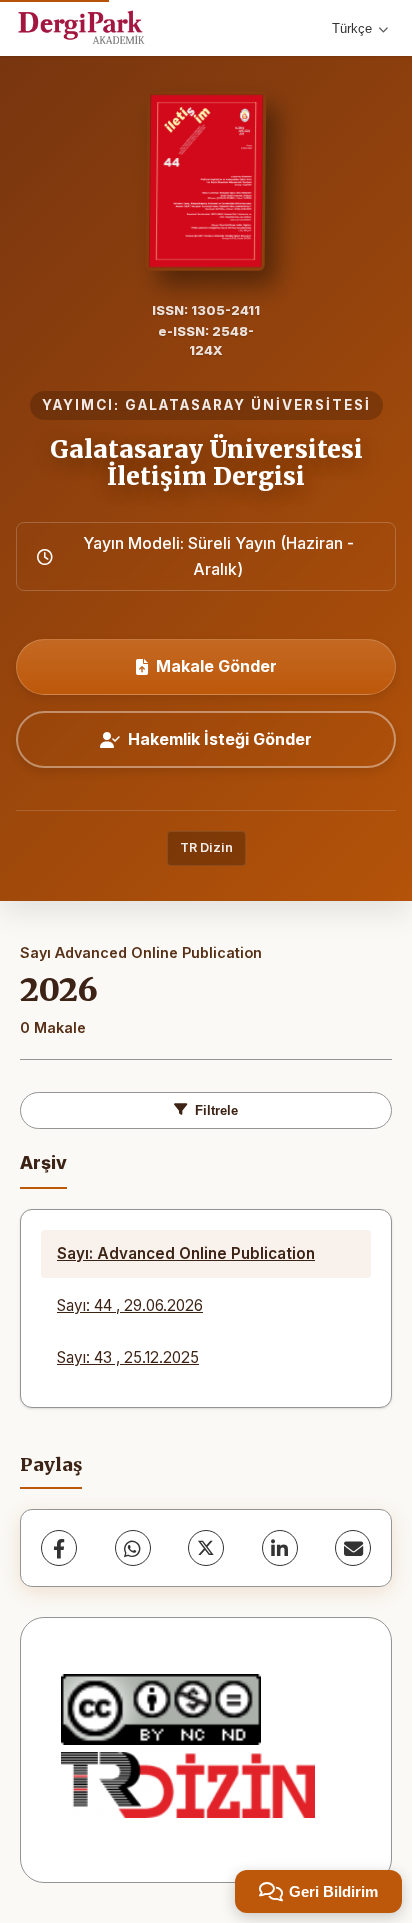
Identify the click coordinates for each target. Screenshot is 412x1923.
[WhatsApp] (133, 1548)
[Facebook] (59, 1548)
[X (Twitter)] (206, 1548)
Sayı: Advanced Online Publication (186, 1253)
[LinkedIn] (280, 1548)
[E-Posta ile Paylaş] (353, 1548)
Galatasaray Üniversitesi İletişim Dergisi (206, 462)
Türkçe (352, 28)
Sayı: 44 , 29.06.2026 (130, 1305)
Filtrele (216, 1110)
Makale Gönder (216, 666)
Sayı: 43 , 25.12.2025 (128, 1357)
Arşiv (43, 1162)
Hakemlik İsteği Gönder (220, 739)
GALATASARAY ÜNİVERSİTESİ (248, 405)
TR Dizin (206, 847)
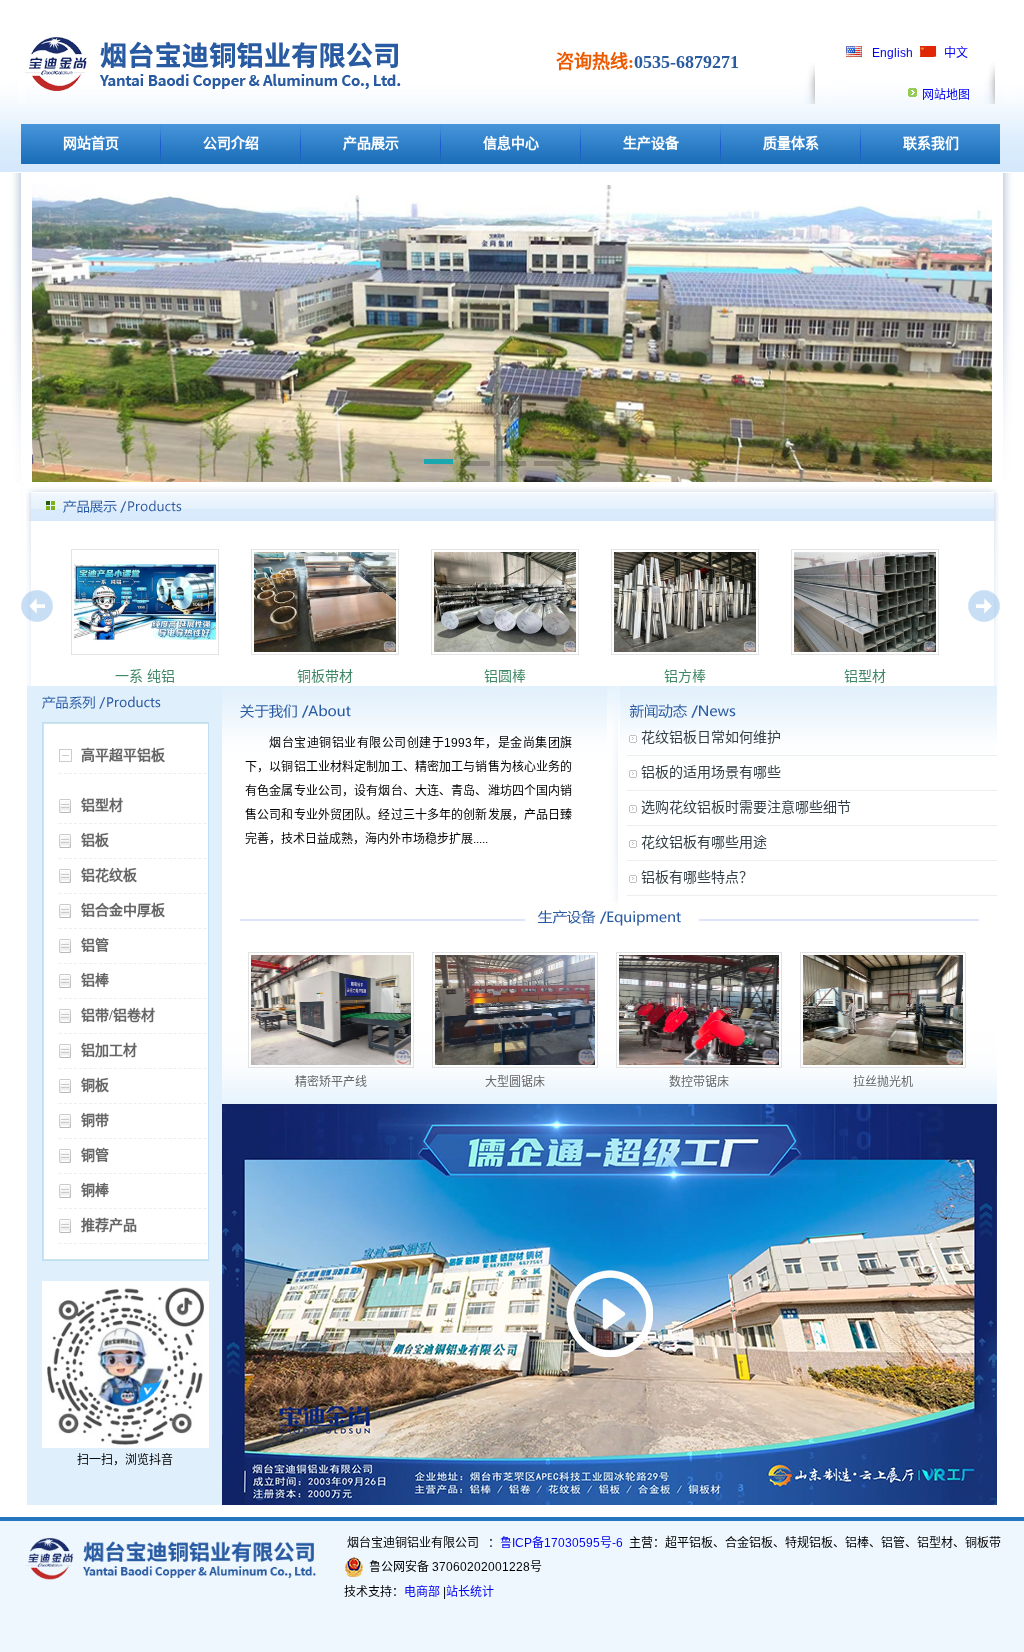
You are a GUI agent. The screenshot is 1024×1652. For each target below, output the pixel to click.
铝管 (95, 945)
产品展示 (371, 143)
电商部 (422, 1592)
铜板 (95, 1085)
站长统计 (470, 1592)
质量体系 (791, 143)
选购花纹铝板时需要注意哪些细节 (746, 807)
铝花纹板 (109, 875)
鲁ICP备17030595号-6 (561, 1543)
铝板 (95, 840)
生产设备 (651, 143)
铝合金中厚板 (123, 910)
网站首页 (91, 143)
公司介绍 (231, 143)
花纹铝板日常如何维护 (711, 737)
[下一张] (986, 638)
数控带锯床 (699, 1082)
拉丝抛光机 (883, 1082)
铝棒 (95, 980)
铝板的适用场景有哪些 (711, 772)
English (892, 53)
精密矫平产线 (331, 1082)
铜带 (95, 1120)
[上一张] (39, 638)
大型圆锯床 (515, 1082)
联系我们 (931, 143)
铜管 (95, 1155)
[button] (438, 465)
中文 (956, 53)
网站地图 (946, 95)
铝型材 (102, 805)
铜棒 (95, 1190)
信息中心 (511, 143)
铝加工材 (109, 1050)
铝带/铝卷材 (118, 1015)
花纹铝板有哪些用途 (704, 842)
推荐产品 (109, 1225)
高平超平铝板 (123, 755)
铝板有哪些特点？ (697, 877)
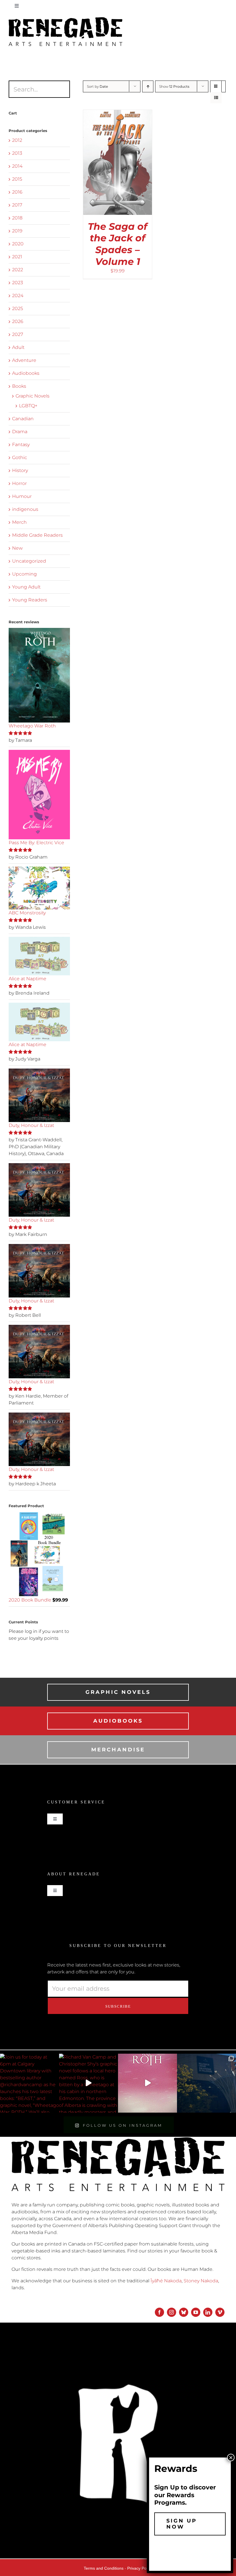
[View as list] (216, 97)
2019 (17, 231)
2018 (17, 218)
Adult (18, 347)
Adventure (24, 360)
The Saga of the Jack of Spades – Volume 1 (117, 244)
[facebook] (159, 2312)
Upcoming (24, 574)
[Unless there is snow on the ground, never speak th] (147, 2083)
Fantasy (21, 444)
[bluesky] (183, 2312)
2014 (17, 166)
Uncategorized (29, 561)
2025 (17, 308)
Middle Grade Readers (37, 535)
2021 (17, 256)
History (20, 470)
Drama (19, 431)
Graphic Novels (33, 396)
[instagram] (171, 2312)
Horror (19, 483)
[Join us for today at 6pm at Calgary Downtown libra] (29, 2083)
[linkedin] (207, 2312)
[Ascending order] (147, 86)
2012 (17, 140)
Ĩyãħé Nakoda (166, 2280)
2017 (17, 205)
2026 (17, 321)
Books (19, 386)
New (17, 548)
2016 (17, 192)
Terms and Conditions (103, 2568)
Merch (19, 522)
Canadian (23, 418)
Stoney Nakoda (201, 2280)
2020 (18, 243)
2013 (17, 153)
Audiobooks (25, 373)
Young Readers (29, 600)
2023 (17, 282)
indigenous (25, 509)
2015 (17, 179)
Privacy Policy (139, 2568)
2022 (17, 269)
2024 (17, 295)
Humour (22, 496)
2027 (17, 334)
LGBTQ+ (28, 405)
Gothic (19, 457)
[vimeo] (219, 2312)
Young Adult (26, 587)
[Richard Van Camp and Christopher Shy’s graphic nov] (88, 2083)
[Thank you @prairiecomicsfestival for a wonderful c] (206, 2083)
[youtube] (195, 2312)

§ **EXERCISE GOAL**
Reproduce every record above exactly, omitting the pictures.

§ **SOLVED EXERCISE**
Identify the click coordinates for each target. Screenshot is 412x1923.
[WhatsApp] (133, 1548)
[Facebook] (59, 1548)
[X (Twitter)] (206, 1548)
Sayı: Advanced Online Publication (186, 1253)
[LinkedIn] (280, 1548)
[E-Posta ile Paylaş] (353, 1548)
Galatasaray Üniversitesi İletişim Dergisi (206, 462)
Türkçe (352, 28)
Sayı: 44 , 29.06.2026 (130, 1305)
Filtrele (216, 1110)
Makale Gönder (216, 666)
Sayı: 43 , 25.12.2025 (128, 1357)
Arşiv (43, 1162)
Hakemlik İsteği Gönder (220, 739)
GALATASARAY ÜNİVERSİTESİ (248, 405)
TR Dizin (206, 847)
You are a GUI agent. The screenshot is 1024×1652. For each target below, output the pixel to click.
铝管 (95, 945)
产品展示 (371, 143)
电商部 (422, 1592)
铜板 (95, 1085)
站长统计 (470, 1592)
质量体系 (791, 143)
选购花纹铝板时需要注意哪些细节 (746, 807)
铝花纹板 (109, 875)
鲁ICP备17030595号-6 (561, 1543)
铝板 (95, 840)
生产设备 (651, 143)
铝合金中厚板 (123, 910)
网站首页 (91, 143)
公司介绍 (231, 143)
花纹铝板日常如何维护 (711, 737)
[下一张] (986, 638)
数控带锯床 (699, 1082)
拉丝抛光机 (883, 1082)
铝棒 (95, 980)
铝板的适用场景有哪些 (711, 772)
English (892, 53)
精密矫平产线 (331, 1082)
铜带 (95, 1120)
[上一张] (39, 638)
大型圆锯床 (515, 1082)
联系我们 (931, 143)
铜管 (95, 1155)
[button] (438, 465)
中文 (956, 53)
网站地图 (946, 95)
铝型材 (102, 805)
铜棒 (95, 1190)
信息中心 (511, 143)
铝加工材 (109, 1050)
铝带/铝卷材 (118, 1015)
花纹铝板有哪些用途 (704, 842)
推荐产品 (109, 1225)
高平超平铝板 (123, 755)
铝板有哪些特点？ (697, 877)
[View as list] (216, 97)
2019 (17, 231)
2018 (17, 218)
Adult (18, 347)
Adventure (24, 360)
The Saga of the Jack of Spades – Volume 1 (117, 244)
[facebook] (159, 2312)
Upcoming (24, 574)
[Unless there is snow on the ground, never speak th] (147, 2083)
Fantasy (21, 444)
[bluesky] (183, 2312)
2014 (17, 166)
Uncategorized (29, 561)
2025 (17, 308)
Middle Grade Readers (37, 535)
2021 (17, 256)
History (20, 470)
Drama (19, 431)
Graphic Novels (33, 396)
[instagram] (171, 2312)
Horror (19, 483)
[Join us for today at 6pm at Calgary Downtown libra] (29, 2083)
[linkedin] (207, 2312)
[Ascending order] (147, 86)
2012 (17, 140)
Ĩyãħé Nakoda (166, 2280)
2017 (17, 205)
2026 (17, 321)
Books (19, 386)
New (17, 548)
2016 (17, 192)
Terms and Conditions (103, 2568)
Merch (19, 522)
Canadian (23, 418)
Stoney Nakoda (201, 2280)
2020 (18, 243)
2013 (17, 153)
Audiobooks (25, 373)
Young Readers (29, 600)
2023 (17, 282)
indigenous (25, 509)
2015 (17, 179)
Privacy Policy (139, 2568)
2022 (17, 269)
2024 (17, 295)
Humour (22, 496)
2027 (17, 334)
LGBTQ+ (28, 405)
Gothic (19, 457)
[vimeo] (219, 2312)
Young Adult (26, 587)
[Richard Van Camp and Christopher Shy’s graphic nov] (88, 2083)
[Thank you @prairiecomicsfestival for a wonderful c] (206, 2083)
[youtube] (195, 2312)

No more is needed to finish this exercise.